> DATA LISTING:
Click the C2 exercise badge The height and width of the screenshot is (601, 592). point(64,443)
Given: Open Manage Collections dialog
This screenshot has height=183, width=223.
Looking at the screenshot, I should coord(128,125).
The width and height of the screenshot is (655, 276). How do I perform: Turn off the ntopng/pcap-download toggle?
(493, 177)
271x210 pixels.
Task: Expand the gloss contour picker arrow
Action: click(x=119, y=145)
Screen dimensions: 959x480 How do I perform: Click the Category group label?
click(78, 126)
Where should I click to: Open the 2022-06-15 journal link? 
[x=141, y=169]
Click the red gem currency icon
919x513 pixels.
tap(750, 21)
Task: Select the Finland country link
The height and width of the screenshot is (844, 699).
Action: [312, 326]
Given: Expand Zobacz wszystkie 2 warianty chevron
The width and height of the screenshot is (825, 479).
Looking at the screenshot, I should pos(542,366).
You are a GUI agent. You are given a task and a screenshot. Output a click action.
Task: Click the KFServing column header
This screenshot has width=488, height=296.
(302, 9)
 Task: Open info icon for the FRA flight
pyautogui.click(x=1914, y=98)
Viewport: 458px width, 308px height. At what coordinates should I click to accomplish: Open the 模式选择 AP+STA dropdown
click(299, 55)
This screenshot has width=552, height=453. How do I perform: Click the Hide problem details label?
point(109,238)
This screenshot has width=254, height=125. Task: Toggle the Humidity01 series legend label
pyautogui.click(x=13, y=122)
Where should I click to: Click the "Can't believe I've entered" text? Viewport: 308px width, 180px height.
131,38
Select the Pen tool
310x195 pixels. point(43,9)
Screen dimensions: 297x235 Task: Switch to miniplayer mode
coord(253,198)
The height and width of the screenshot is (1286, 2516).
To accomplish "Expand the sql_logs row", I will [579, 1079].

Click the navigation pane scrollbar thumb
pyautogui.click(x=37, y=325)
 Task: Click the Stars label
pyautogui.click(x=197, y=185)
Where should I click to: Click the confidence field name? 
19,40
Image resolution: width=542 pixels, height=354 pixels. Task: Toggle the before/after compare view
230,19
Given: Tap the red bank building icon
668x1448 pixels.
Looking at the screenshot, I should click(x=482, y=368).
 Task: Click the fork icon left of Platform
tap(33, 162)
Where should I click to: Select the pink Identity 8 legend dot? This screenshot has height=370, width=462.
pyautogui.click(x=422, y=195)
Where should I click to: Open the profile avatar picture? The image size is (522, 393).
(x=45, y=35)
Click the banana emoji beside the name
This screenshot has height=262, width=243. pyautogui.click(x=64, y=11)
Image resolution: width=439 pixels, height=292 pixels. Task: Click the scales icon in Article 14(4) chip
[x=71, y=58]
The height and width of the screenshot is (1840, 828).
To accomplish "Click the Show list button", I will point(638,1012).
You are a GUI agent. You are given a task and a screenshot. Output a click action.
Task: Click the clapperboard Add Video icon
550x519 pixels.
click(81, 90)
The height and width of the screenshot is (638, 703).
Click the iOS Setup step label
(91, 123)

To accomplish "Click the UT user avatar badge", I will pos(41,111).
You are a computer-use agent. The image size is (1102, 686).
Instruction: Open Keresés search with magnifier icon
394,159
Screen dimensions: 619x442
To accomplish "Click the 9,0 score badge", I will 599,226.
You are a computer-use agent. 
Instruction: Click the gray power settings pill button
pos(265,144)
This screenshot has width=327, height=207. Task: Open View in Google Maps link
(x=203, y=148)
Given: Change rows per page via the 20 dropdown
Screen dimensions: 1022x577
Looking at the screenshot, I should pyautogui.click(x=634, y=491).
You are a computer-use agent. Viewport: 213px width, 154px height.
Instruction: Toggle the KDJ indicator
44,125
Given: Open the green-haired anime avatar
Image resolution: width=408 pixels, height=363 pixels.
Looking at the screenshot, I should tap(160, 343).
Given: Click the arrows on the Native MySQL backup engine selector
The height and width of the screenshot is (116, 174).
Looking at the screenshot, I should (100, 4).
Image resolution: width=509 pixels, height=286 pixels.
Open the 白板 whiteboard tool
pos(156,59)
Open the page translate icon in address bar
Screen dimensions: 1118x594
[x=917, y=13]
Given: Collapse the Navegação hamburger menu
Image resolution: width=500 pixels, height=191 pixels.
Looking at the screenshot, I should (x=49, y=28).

> THE EXERCISE:
Rewrite everything from the line containing "Image resolution: width=542" down to the line containing "tap(33, 162)", substituting "post office" for "bank building" and leaving all else unchanged.

> TASK RESULT:
Image resolution: width=542 pixels, height=354 pixels. Task: Toggle the before/after compare view
230,19
Given: Tap the red post office icon
668x1448 pixels.
Looking at the screenshot, I should click(x=482, y=368).
 Task: Click the fork icon left of Platform
tap(33, 162)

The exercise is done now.